Given such a level of activity, it's just as well that his other career as teacher of history and English at Newpark School in Blackrock is currently on a job share basis, thus enabling him to grapple with the screenplay.
HAVING denounced the Booker contest, of which he was one of the judges, A.N. Wilson has done the honourable thing and given his £3,000 fee to charity.
Writing in the Evening Standard after the Booker had been awarded to Graham Swift, Wilson moaned that he had spent six months reading 150 novels and that "the great majority were of no quality at all".
The novel he favoured, Beryl Bainbridge's Every Man for Himself didn't win, causing him to observe: "I did not expect to mind about this so much, but it has actually filled me with revulsion against the whole prize - its silly dinner, and the pretentious suggestion that somehow, like the Prix Goncourt, it was conferring `status' on the winner. In fact, it is all a commercial game."
But he didn't leave it at that: "The Booker died ages ago, and it is now running around like a farmyard chicken with no head. It would be a good idea if we could announce that there would be no more Booker prizes from now on."
In the same newspaper a few days earlier, former Booker winner V.S. Naipaul went even further: "The Booker is murder. Absolutely nothing would be lost if it withered away and died. It is useless. I have no regard for it at all. No one knows what a novel is any more - it is all foolish. All novels written now are debris."
However, unlike Wilson, who has generously donated his cheque to the Distressed Gentlefolks Aid Association, Naipaul doesn't mention anything about giving his own prize money away.
MEANWHILE, the 1896 Booker Prize, mentioned in this column recently and organised to coincide with its modern equivalent, has been awarded to H.G. Wells's The Island of Dr Moreau.
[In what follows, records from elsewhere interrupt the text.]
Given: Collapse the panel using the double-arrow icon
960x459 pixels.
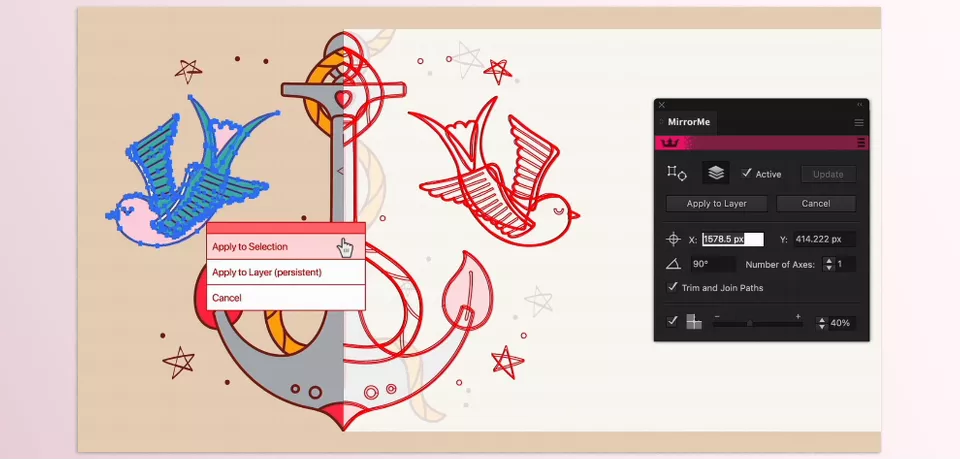Looking at the screenshot, I should click(x=859, y=104).
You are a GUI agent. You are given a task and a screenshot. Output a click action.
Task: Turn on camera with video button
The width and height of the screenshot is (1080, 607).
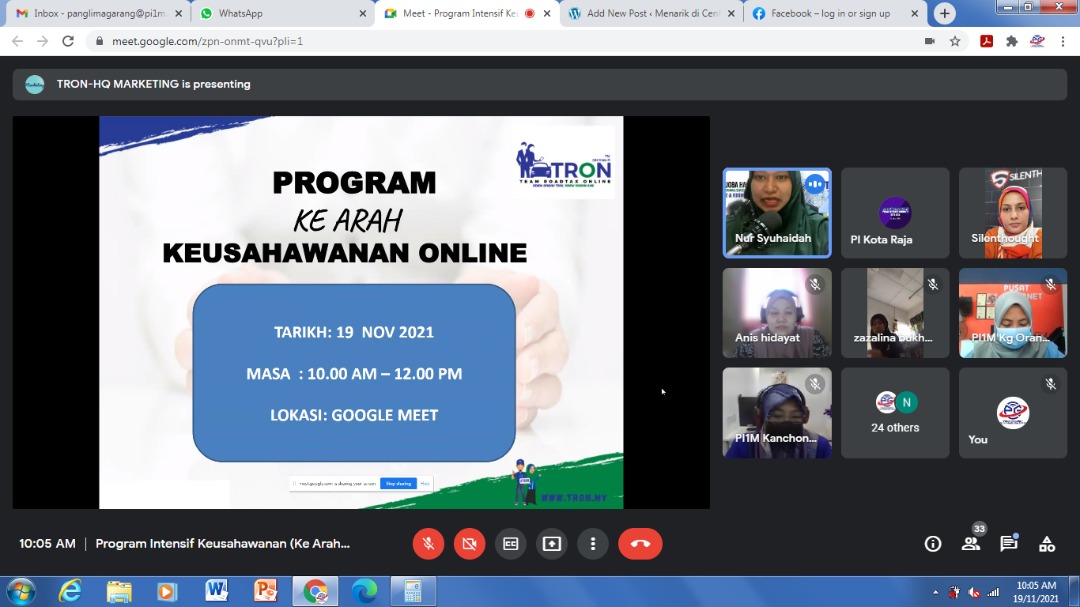[x=468, y=544]
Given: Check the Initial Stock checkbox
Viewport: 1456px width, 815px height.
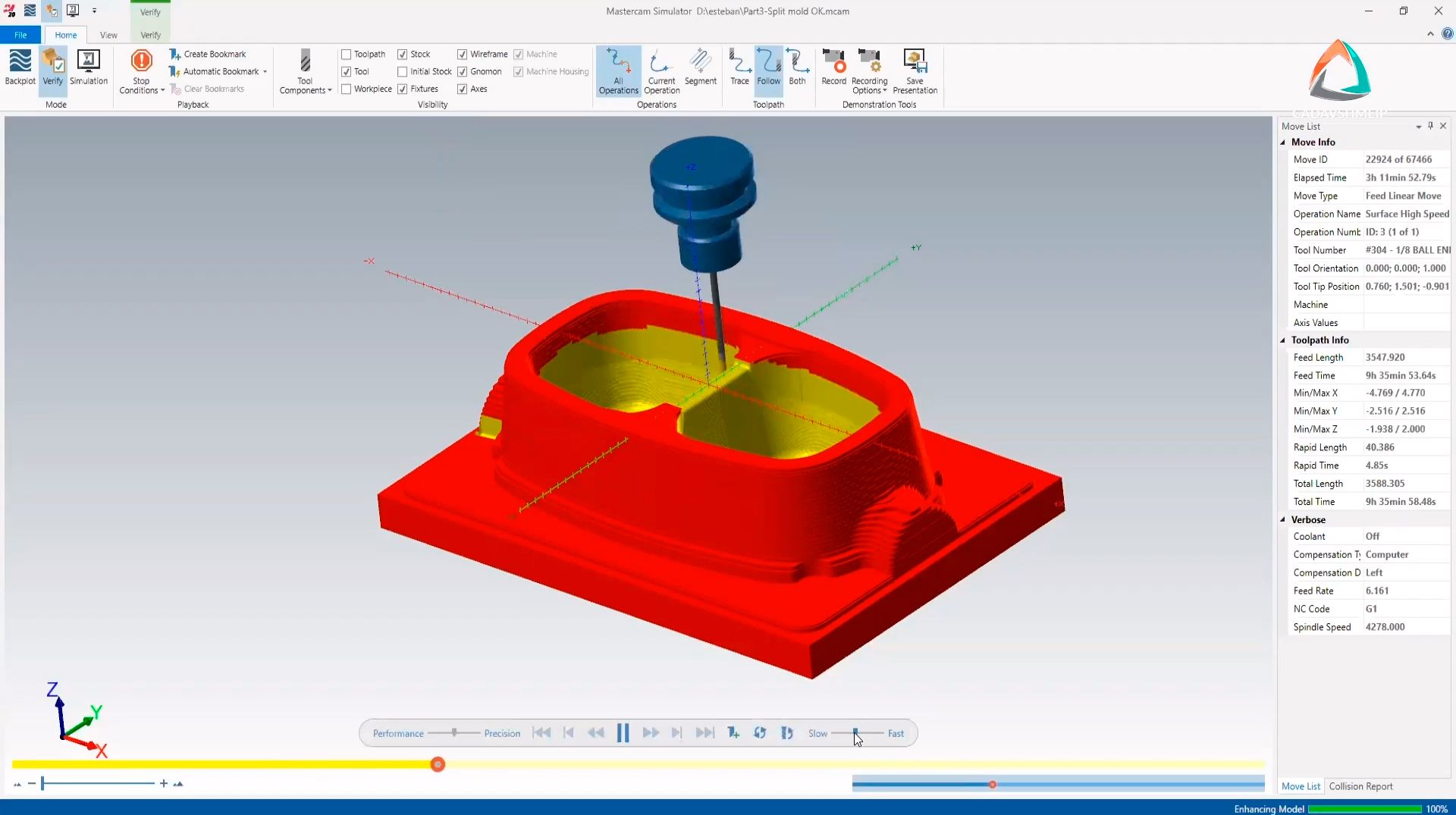Looking at the screenshot, I should pyautogui.click(x=403, y=71).
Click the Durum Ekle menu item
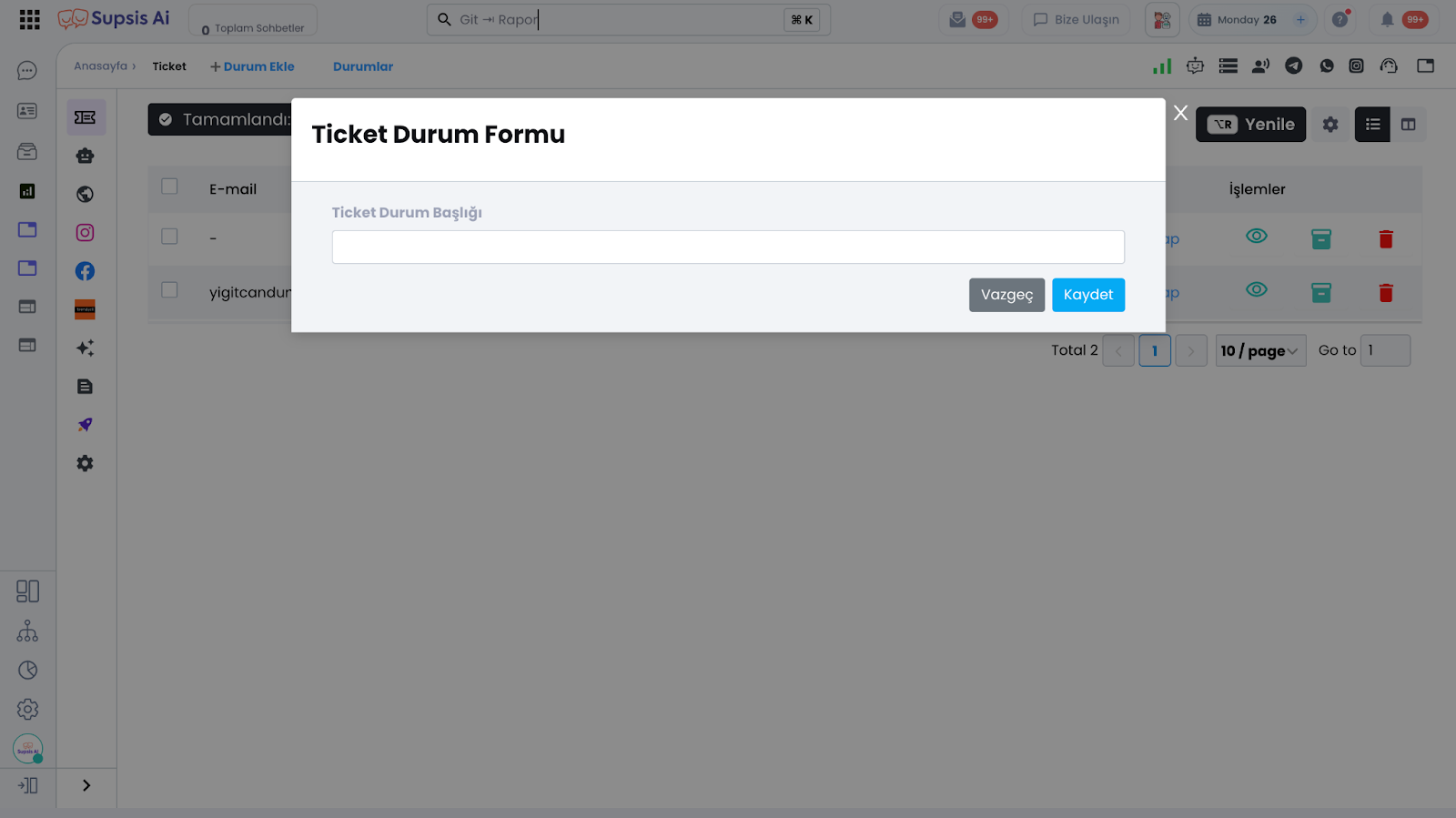 click(253, 66)
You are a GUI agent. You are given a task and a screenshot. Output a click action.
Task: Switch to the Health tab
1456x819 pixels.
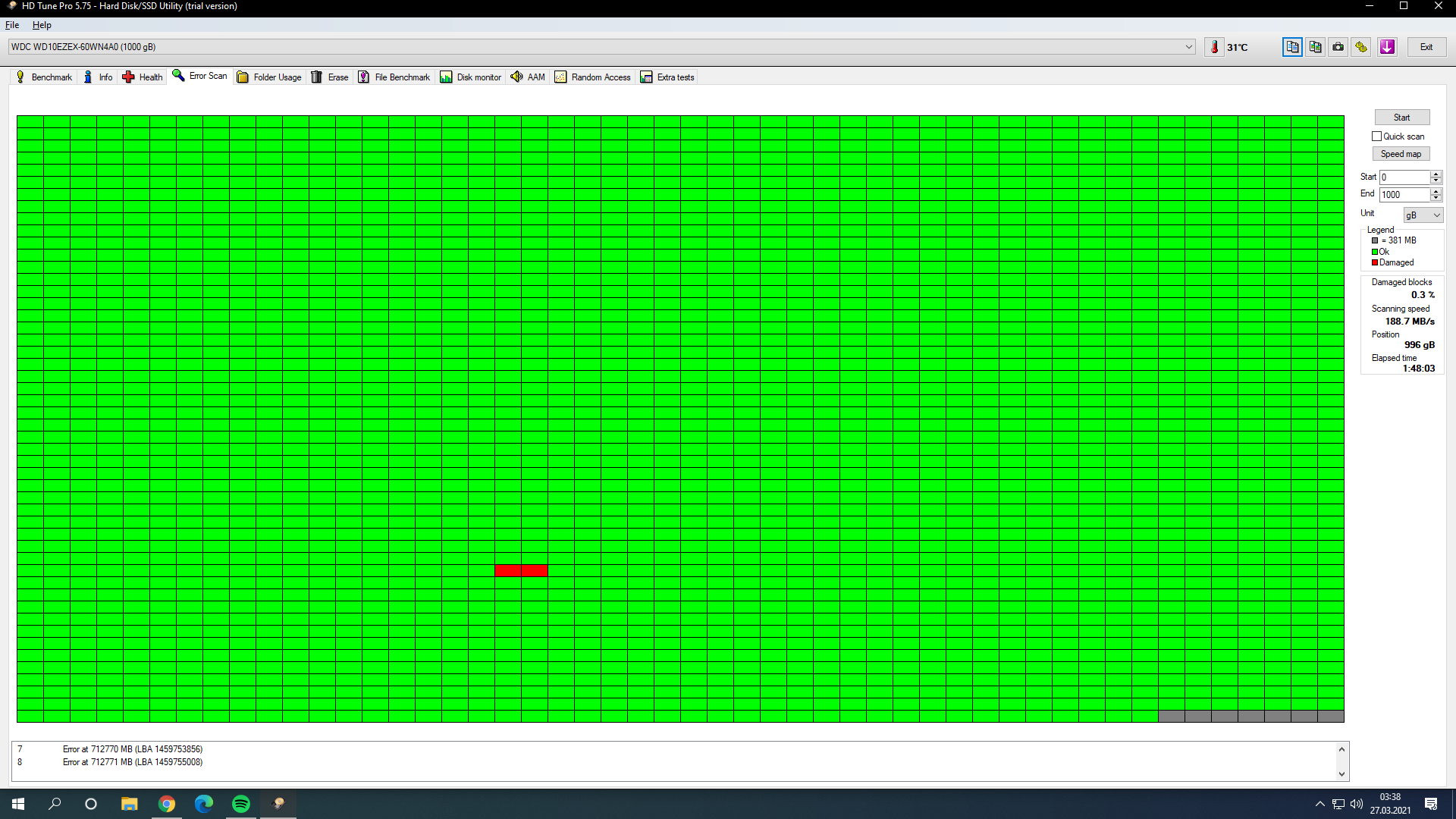click(x=143, y=77)
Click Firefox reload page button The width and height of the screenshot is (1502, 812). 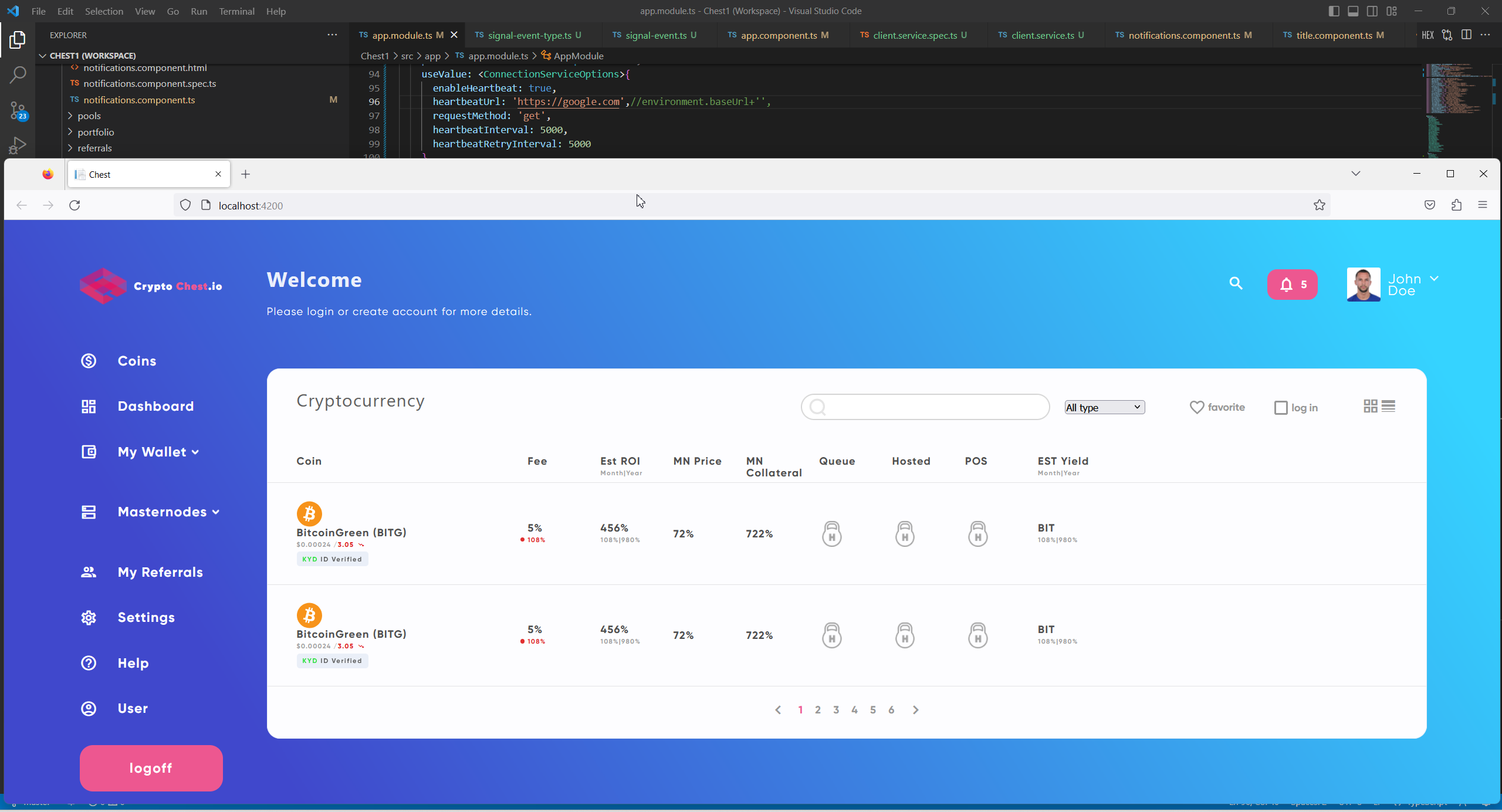75,205
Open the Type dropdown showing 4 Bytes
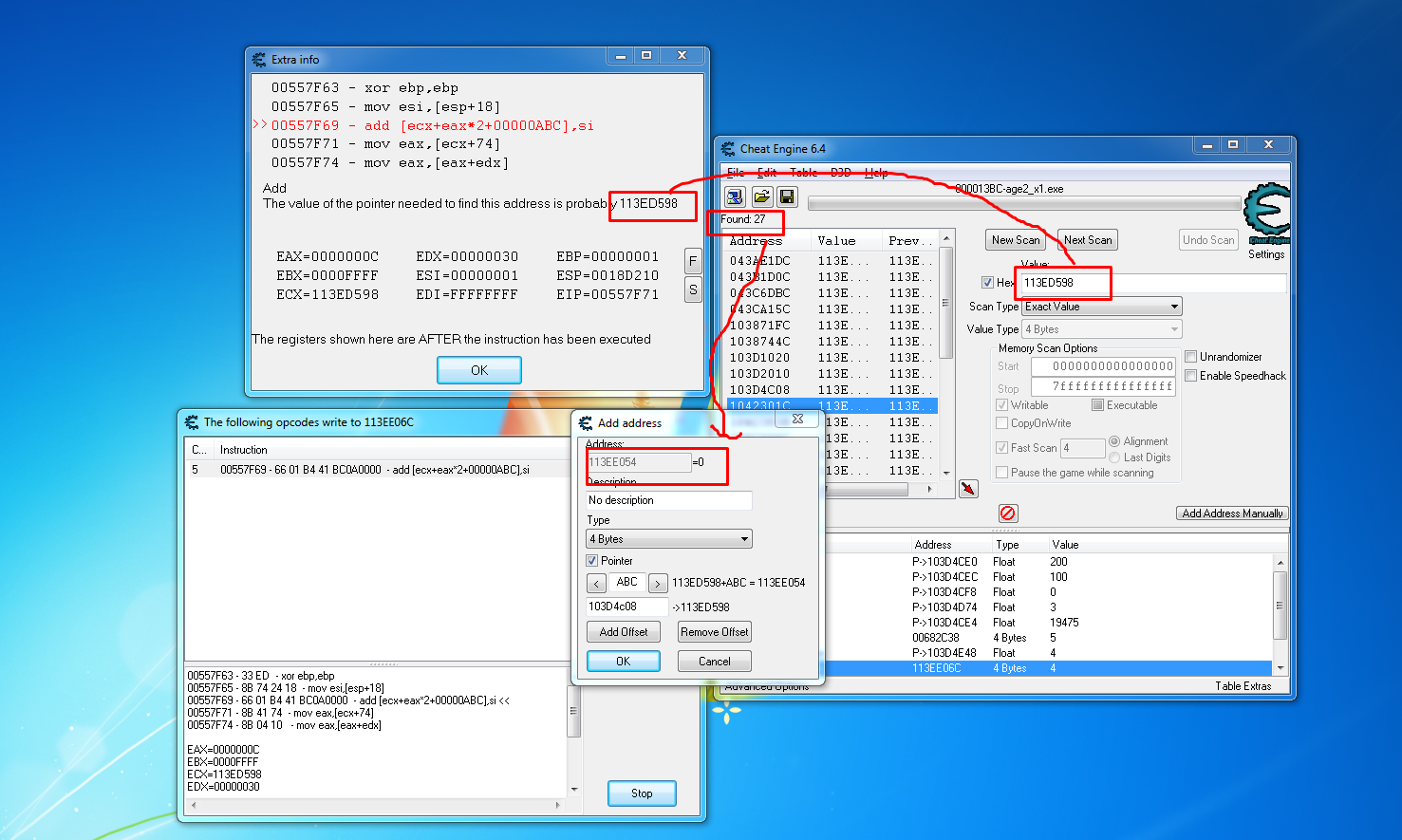The height and width of the screenshot is (840, 1402). click(x=669, y=539)
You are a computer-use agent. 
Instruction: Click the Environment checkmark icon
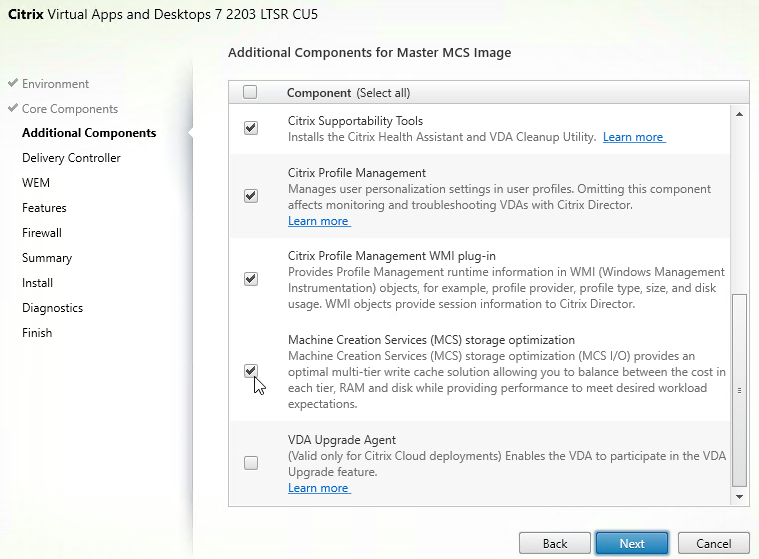(13, 83)
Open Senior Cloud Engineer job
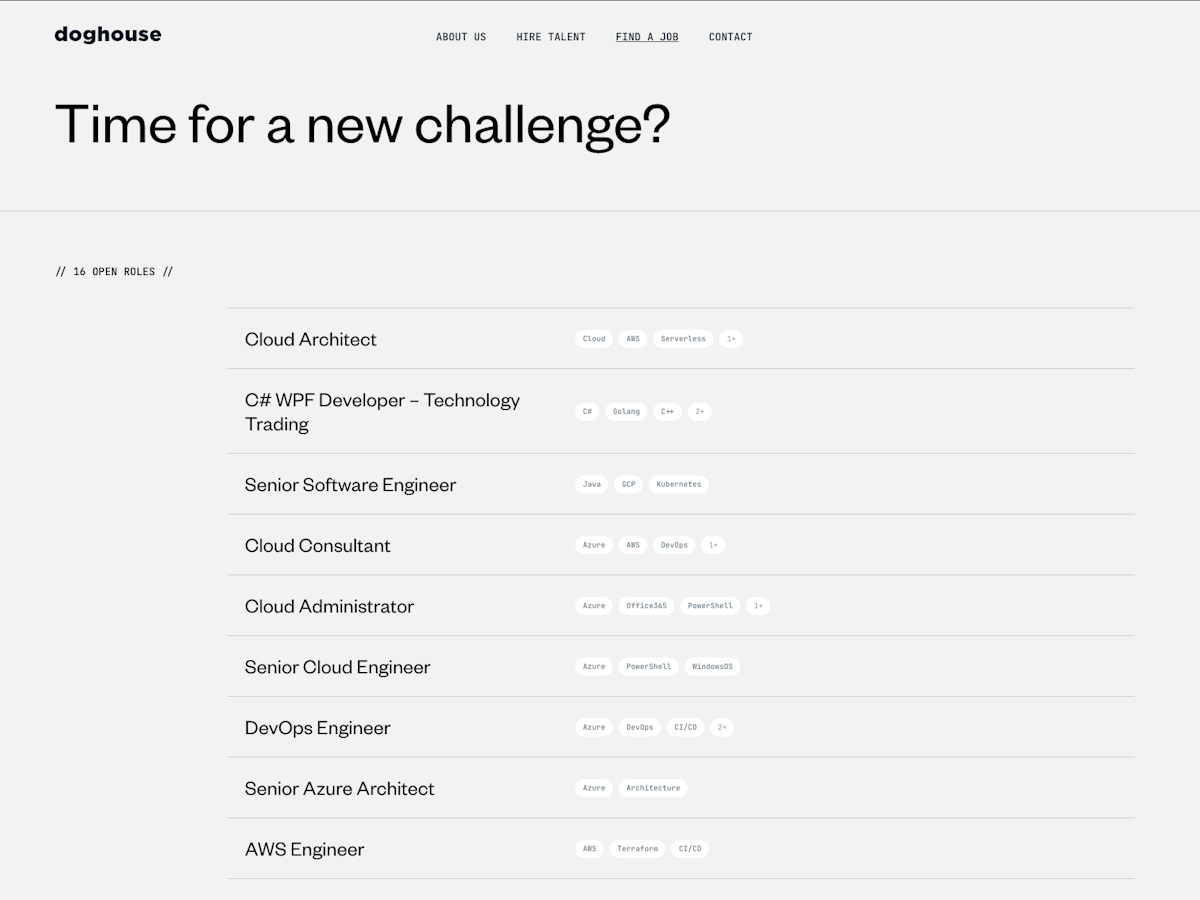Image resolution: width=1200 pixels, height=900 pixels. coord(680,667)
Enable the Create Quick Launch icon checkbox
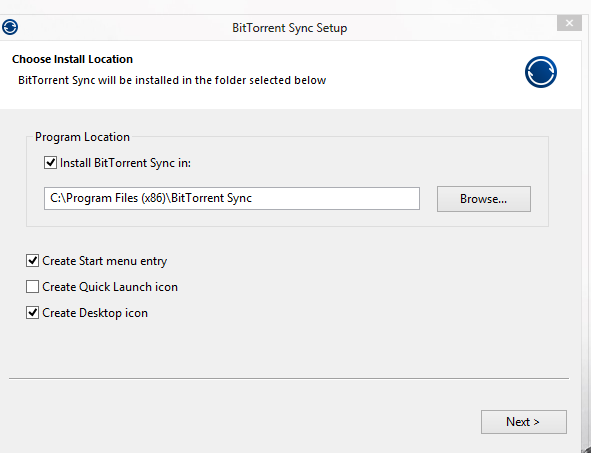This screenshot has height=453, width=591. 32,286
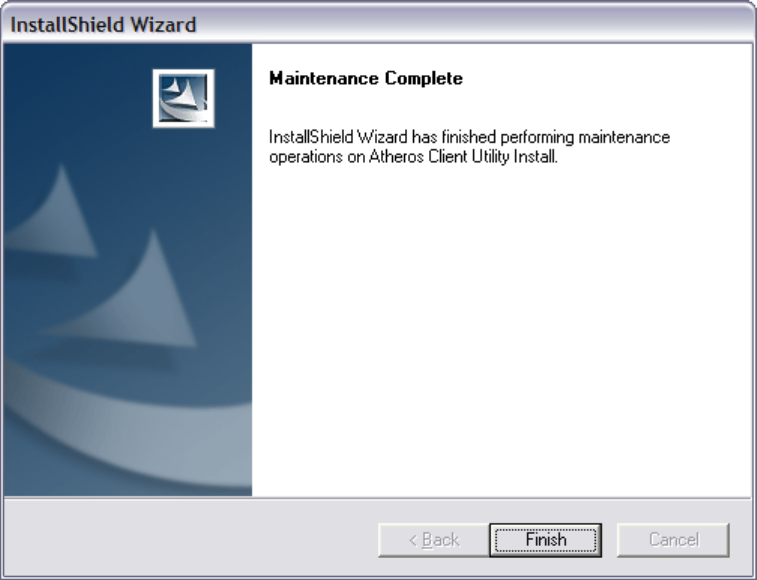Click the word 'InstallShield' in the title bar
The height and width of the screenshot is (580, 757).
pyautogui.click(x=67, y=25)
Being dead, the writers can't benefit from the award, but the proposer can send a set of Everyman paperbacks to the institution of his or her choice. In 1994, Victoria Glendinning, who proposed George Moore's Esther Waters, gave the books to a North London school last year Melvyn Bragg, who proposed Hardy's Jude the Obscure, gave his set to a school in Cumbria and this year's proposer, Rachel Billington, is sending them to a prison library.
PROVING that there is competitive life after the Nobel, Seamus Heaney is among the ten poets shortlisted for the 1996 £5,000 T.S. Eliot Poetry Prize, the winner of which will be announced on January 13th.
The prize is for the best collection of new poetry and the contenders are: Ciaran Carson for Opera Et Cetera, Maura Dooley for Kissing a Bone, John Fuller for Stones and Fire, Seamus Heaney for The Spirit Level, Stephen Knight for Dream City Cinema, Adrian Mitchell for Blue Coffee, Les Murray for Subhuman Redneck Poems, Alice Oswald for The Thing in the Gap Stone Stile, Christopher Reid for Expanded Universes, and Susan Wicks for The Clever Daughter.
AND speaking of poetry prizes, I should remind you that the closing date for the Friends Provident Poetry Competition is November 29th (that's next Friday). This year, in fact, there are two prizes - £1,000 for the best overall poem and £250 for the best poem by an unpublished poet. Entry forms and other details can be obtained from either Friends Provident or Poetry Ireland.